Considering the fact that the Kufuor administration had attracted a lot of opprobrium for itself for selling government bungalows to its functionaries, it was bad enough that the president himself is seen to have appropriated one for himself. At least the former president could have found space in his wife’s Mother and Child Foundation office in the mean time or better still rented some temporary place. Perhaps President Mills could have later decided that the house should reimburse him with the cost of the rented office.

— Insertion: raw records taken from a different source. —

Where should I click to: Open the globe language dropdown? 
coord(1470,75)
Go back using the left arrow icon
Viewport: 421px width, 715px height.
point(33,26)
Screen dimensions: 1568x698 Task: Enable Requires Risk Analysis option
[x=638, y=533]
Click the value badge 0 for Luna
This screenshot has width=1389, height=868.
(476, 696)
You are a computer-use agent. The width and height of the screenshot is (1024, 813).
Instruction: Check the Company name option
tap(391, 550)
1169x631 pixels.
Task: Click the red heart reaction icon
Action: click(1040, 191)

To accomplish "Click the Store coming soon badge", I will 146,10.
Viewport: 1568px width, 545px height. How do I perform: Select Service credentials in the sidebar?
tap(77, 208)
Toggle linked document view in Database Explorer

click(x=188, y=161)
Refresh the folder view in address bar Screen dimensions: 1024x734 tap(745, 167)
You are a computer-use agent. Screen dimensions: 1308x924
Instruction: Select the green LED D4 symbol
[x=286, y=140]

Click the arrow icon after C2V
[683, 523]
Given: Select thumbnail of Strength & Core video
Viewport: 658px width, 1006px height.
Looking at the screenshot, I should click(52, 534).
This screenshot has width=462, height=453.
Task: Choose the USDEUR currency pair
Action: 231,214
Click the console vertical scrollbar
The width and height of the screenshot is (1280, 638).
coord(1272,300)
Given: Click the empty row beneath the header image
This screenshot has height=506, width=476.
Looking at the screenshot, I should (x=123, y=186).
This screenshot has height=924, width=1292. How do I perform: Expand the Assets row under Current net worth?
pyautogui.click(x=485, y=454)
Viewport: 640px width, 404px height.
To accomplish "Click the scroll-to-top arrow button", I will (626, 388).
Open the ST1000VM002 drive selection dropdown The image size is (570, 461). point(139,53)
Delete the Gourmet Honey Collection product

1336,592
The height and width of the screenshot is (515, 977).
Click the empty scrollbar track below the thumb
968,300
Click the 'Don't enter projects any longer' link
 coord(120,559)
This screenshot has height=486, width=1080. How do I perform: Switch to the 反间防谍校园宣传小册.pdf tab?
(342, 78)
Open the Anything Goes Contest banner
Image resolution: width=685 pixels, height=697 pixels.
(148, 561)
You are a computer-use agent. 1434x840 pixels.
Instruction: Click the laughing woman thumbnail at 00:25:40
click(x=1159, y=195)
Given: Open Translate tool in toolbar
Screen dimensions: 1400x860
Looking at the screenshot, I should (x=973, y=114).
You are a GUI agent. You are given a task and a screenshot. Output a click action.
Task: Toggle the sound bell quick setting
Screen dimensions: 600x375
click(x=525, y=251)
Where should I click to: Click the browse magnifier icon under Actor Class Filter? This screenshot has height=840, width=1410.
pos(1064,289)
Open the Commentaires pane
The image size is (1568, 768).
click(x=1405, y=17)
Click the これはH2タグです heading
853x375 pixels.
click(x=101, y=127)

It was bad judgment.
The point I have been trying to make by these illustrations is that “there is a way that seems right unto men, but the thereof is bad”. In all these cases that I have illustrated former President Kufuor did nothing wrong, at least in legal terms. But the fact that all these judgments attracted a lot of opprobrium shows how bad those decisions were, judgmentally. It is part of presidential character to have good judgment. Unfortunately former President Kufuor did not have a lot of it.